Perform each of the following at least once with two different babies under 12 months old in a safe environment, using age-appropriate verbal and non-verbal communication in accordance with service and regulatory requirements:

change diapers

prepare bottles, feed infants from bottles, and clean equipment

prepare solids and feed infants

appropriately respond to baby signs and cues

settle babies for sleep and prepare them

monitor and promote physical exploration and gross motor skills suitable for the age

Having students explain the process of nappy changing for babies under 12 months doesn’t meet the unit requirement. Unless it’s meant to assess underpinning knowledge (i.e., knowledge evidence), students should be doing the tasks.

Mind the Plurals!
Pay attention to the numbers. In our example on one of the unit requirements of CHCECE032, this single unit requirement calls for the students to complete the tasks at least once on two different babies under 12 months of age. Having students complete the tasks listed twice on just 1 baby won’t cut it.
Notice the numbers. In the CHCECE032 example, one unit requirement requires students to complete the tasks at least once with two different babies under 12 months old. Doing the tasks twice with one baby doesn’t meet the requirement.

Total or Not Competent

Observe the lists. As noted above, if students are asked to perform just half the tasks listed, it’s non-compliant. Each assessment item must address all requirements, or the student is not yet competent and the assessment tool is non-compliant.
Can you be more specific?
Could You Be More Specific?

Every assessment item needs clear and specific benchmark answers to guide the assessor’s judgment on student competence. Thus, ensure your instructions are not confusing for students or assessors. For example:
What kind of information can be included in a work package?
What types of information can be included in a work package?

Answers may include:

Essential resources

Associated expenses

Activity duration

Appointed roles and responsibilities

If an assessment item demands multiple answers, specify the number of answers required from a student. This ensures your assessment is reliable, and the evidence obtained is valid.

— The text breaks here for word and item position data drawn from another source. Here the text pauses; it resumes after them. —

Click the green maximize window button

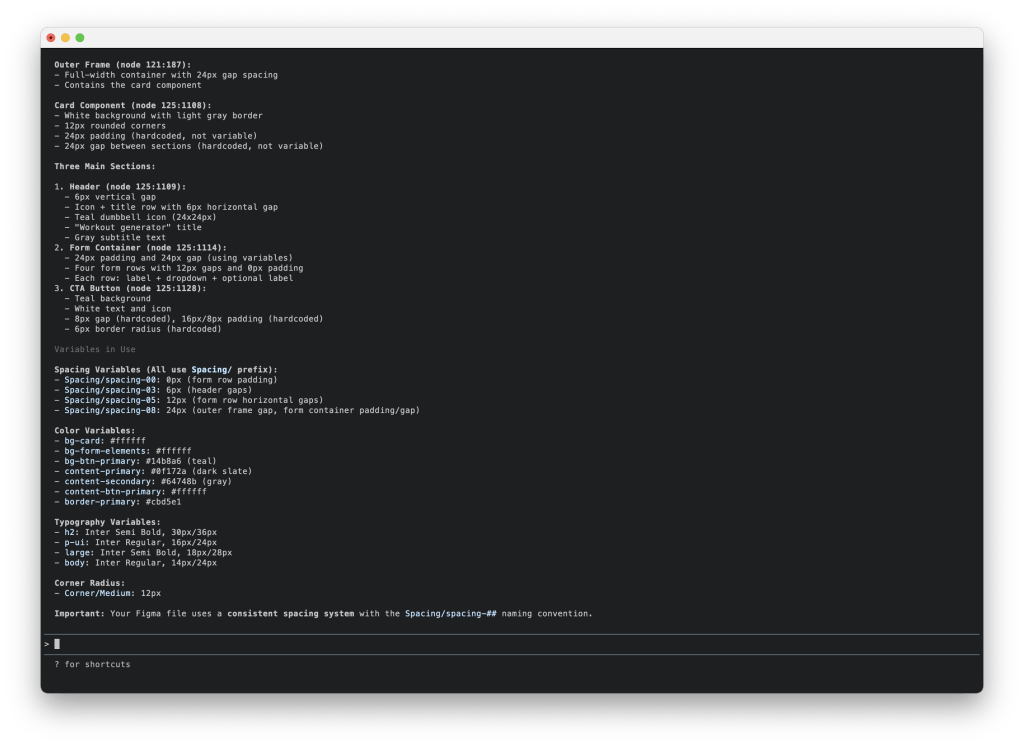coord(80,38)
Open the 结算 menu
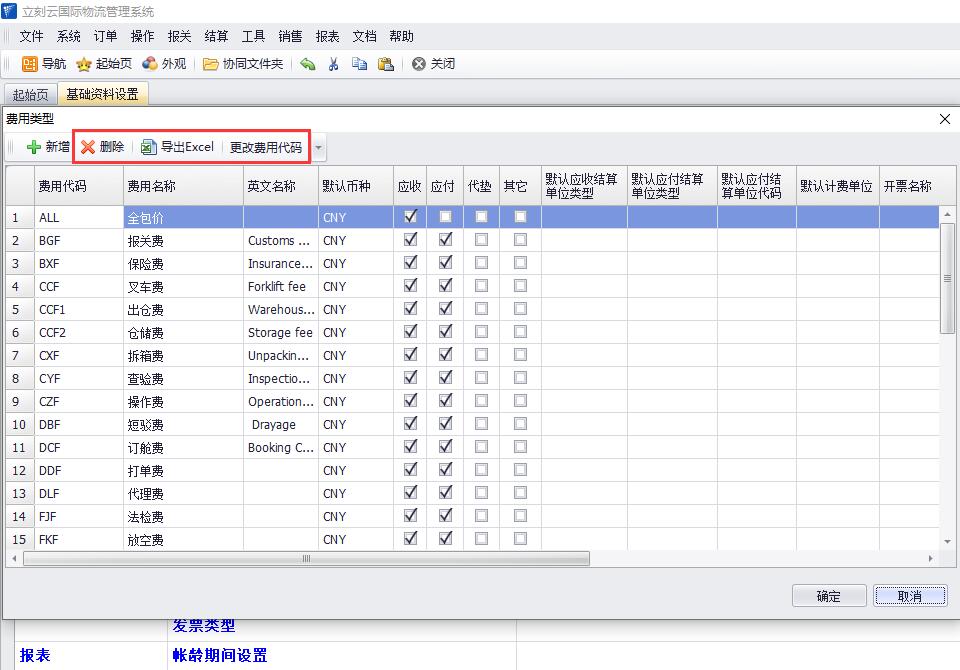 click(x=216, y=36)
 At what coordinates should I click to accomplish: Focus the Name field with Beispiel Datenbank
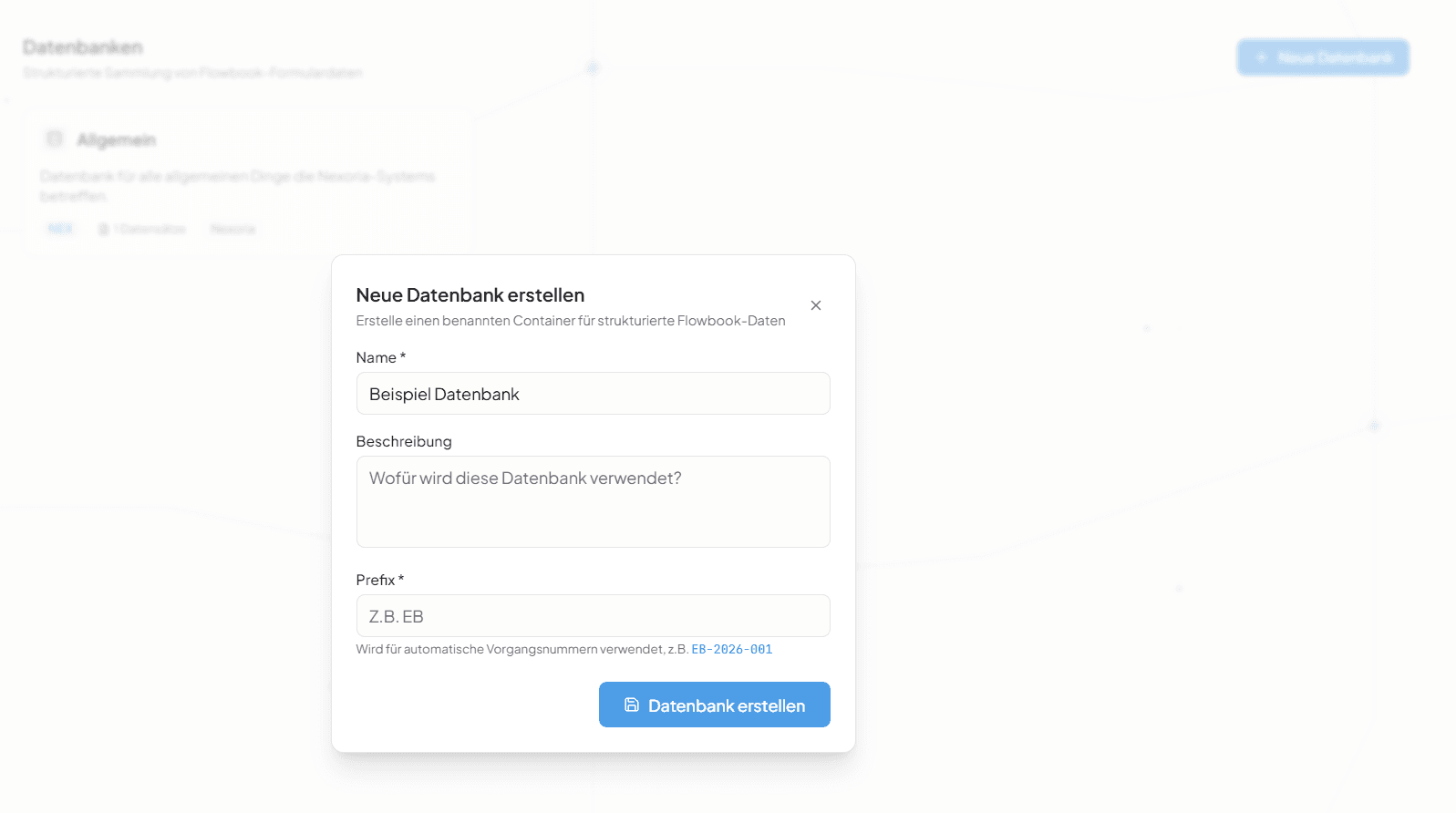pos(593,394)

This applies equally to assessment items with double-barrelled questions or questions that require more than one answer at the same time. These can confuse students and assessors, as illustrated in the example below:

Identify a hazard and/or environmental concern in the workplace and select the most effective hazard control hierarchy.

Answers may include, but are not limited to:

Weather conditions – work area isolation, engineering controls, PPE

Work area and ground conditions – elimination, isolation, engineering

People – isolation, engineering controls, administration

Structural hazards – substituting, isolation, engineering controls

Chemical hazards – isolation, engineering controls, administration

Equipment or machinery – isolation, engineering controls, administration

Avoiding double-barrelled questions makes it easier for students to respond and for assessors to accurately judge student competence.

Considering these requirements, you might wonder, “Don’t learning resource developers have audit guarantees?” But these guarantees mean you have to wait for an audit to rectify noncompliance. This impacts your compliance history, so it’s wiser to take a safe and compliant approach.